A multi-billion dollar tax preparation software company had a challenging contact centre staffing issue. It operates in a highly seasonal business, with peak employment six times the figure for slow periods. But it was relying on three different vendors, which caused problems with quality control -- all exacerbated by several years of under-investment in staff training. It wanted to improve its ability to handle the fluctuations in customer demand, while consolidating its training with a single partner. And it wanted to trim two days off of what had been a 12-day training schedule, with an eye to another two-day reduction down the road.
First, to manage the fluctuations in seasonal demand, it made full use of its humanify@home solution, which allowed the use of remote associates to manage incoming calls during especially busy times. But staff members, whether they worked at home or in a central contact centre, would be of little use to the company if not properly trained. One of the keys to TTEC's success involved its awareness that people don't learn very well when they are forced to sit though lengthy class sessions that are both overly-complex and painfully boring. The company's approach to training was entirely different from what is commonly practiced by others in the industry.
As soon as it was called in to help, TTEC made a thorough study of the sorts of issues the associates were having to deal with. This meant looking through a year or more of call logs, identifying the customer issues that arose most frequently. Perhaps not surprisingly, it found that most of the calls involved the same relatively small number of issues. Armed with insights like those, a complete revamping of the company's training curriculum was proposed and quickly approved.

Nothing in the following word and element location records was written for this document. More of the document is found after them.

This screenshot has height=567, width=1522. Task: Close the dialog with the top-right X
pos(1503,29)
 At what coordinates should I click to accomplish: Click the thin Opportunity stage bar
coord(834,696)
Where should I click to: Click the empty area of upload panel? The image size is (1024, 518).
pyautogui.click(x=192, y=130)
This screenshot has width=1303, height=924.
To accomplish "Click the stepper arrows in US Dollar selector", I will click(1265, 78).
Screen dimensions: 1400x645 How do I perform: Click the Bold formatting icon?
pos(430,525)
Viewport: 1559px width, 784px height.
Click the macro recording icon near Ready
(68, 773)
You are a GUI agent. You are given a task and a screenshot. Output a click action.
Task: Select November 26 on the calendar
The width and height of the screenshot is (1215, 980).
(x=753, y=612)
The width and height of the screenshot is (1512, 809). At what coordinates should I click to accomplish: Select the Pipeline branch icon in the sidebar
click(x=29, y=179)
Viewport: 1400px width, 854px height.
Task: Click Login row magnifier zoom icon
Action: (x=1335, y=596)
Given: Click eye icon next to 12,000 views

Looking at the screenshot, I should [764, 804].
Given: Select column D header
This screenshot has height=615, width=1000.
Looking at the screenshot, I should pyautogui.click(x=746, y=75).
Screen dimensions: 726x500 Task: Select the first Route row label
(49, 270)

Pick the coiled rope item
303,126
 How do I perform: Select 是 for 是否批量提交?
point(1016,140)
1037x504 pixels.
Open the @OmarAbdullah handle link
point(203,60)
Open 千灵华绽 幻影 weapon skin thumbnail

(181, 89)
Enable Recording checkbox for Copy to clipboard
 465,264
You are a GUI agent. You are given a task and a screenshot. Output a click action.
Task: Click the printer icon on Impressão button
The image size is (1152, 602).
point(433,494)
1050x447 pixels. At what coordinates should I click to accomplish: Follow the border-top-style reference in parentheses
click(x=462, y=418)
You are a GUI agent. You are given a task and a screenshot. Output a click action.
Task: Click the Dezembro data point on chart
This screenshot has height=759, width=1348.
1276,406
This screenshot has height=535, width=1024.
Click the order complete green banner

But the biggest change TTEC made did not involve what material was presented, but instead, the way it was presented. Previously, training sessions involved facilitators standing in front of a class, working their way through PowerPoint presentations and pausing occasionally to hand out PDFs. The sessions were not only dull, they were also almost totally ineffective, and no steps were being taken to see if the instructors’ messages were getting through. Staffers would go through the entire course, but then on the first day on the job have no idea how to answer even the most basic questions that customers might ask.
Learning by listening wasn't working, so TTEC replaced it with "learning by doing." The entire training session was restructured to emphasise the real-world conditions that staffers would face once they were actually on the job. Starting on the second day, trainees were responsible for dealing with live questions -- posed by other trainees in a bit of double role-playing that gave participants insights into both sides of the customer-contact centre experience.
The questions started out simply -- "How do I log on?" was the most common query -- but progressed in complexity over the course of the training. With this approach, not only could new material be presented, but staffers could quickly gain confidence in making use of it in real-world interactions. This meant that students weren't simply learning "theory" by rote memory, but were doing what they would be doing on a daily basis with customers.
The new approach to training was a resounding success. Staffers were able to hit the ground running on their first day of "real" work. The first year of the program, there was a 90% decrease in open tickets on the busiest day of the year, compared to the year before.
As TTEC’s relationship with the client strengthened, it added a chat support feature which put the same emphasis on "real world" customer interactions. Chat specialists were not only trained to help small business customers with technical questions, but also coached on how to make the best use of the product. In 2016 alone, those conversations led to over 140,000 leads, and a 109% increase in conversion rates. Revenue from live chat also influenced $51 million in revenue. There was also a significant increase in NPS scores as a result of the engaging, personalised conversations.
The new approach was so efficient that TTEC was able to pare back the days needed for the training from 10 to eight. Equally importantly, the need for expensive on-the-job retraining was significantly reduced. The company was much more comfortable with the experience it was able to offer its customers, and in fact began to view the strength of its contact centre as a competitive advantage. The stresses associated with rapidly ramping up and down with seasonal demand became a thing of the past.
Customer support has been put on a solid footing, laying the groundwork for superior customer experiences.